*HOW TO COMPLETE THIS TASK*.
Locate the line that contains "Task: Open the 合同ID column header dropdown". Copy it and every following line through the end of the records, exactly, and include nothing else.

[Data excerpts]
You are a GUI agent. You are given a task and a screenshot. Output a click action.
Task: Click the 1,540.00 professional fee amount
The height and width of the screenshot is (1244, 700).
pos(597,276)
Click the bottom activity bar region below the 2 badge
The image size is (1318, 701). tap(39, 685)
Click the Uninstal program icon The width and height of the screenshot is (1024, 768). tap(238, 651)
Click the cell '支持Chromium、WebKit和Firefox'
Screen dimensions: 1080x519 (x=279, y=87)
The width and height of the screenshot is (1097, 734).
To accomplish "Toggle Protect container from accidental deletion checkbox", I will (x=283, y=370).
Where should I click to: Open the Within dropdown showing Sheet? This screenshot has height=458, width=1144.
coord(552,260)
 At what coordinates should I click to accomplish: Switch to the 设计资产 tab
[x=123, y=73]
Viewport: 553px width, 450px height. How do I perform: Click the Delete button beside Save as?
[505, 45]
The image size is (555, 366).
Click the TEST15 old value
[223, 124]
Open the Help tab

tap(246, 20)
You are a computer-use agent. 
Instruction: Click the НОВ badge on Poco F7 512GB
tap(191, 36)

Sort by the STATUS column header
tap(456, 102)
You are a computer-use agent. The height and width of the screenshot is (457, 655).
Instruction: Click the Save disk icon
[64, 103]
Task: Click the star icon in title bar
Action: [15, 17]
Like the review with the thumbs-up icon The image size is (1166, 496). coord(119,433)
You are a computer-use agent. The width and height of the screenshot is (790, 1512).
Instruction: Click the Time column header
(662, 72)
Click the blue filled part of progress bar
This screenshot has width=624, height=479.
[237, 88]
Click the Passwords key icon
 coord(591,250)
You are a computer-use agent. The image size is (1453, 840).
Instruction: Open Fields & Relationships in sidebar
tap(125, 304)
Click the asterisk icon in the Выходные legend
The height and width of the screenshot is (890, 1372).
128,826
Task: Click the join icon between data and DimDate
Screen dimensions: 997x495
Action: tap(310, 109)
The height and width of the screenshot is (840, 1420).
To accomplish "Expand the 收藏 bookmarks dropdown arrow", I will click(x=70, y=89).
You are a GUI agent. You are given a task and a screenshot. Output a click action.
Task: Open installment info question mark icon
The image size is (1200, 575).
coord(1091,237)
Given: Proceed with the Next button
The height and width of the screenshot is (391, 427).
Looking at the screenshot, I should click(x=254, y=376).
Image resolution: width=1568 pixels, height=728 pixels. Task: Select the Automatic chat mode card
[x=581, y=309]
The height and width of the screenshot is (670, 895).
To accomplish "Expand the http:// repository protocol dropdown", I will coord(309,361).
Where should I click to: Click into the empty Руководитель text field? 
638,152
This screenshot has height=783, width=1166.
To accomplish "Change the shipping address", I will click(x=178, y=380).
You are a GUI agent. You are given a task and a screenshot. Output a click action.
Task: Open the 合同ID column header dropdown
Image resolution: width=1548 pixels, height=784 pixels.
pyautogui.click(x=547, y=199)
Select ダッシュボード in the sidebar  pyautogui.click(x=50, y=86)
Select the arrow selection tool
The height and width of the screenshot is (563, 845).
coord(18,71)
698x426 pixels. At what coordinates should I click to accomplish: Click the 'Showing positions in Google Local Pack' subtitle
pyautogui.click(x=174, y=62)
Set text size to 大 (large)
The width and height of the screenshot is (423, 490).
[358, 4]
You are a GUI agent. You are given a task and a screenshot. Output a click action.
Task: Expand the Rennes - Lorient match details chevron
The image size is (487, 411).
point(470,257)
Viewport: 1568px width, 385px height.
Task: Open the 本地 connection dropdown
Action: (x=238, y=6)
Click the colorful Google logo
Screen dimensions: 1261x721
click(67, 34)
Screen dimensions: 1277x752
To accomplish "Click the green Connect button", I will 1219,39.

*RESPONSE TO THIS TASK*.
Task: Open the 合同ID column header dropdown
Image resolution: width=1548 pixels, height=784 pixels.
pyautogui.click(x=547, y=199)
Select ダッシュボード in the sidebar  pyautogui.click(x=50, y=86)
Select the arrow selection tool
The height and width of the screenshot is (563, 845).
coord(18,71)
698x426 pixels. At what coordinates should I click to accomplish: Click the 'Showing positions in Google Local Pack' subtitle
pyautogui.click(x=174, y=62)
Set text size to 大 (large)
The width and height of the screenshot is (423, 490).
[358, 4]
You are a GUI agent. You are given a task and a screenshot. Output a click action.
Task: Expand the Rennes - Lorient match details chevron
The image size is (487, 411).
point(470,257)
Viewport: 1568px width, 385px height.
Task: Open the 本地 connection dropdown
Action: (x=238, y=6)
Click the colorful Google logo
Screen dimensions: 1261x721
click(67, 34)
Screen dimensions: 1277x752
To accomplish "Click the green Connect button", I will 1219,39.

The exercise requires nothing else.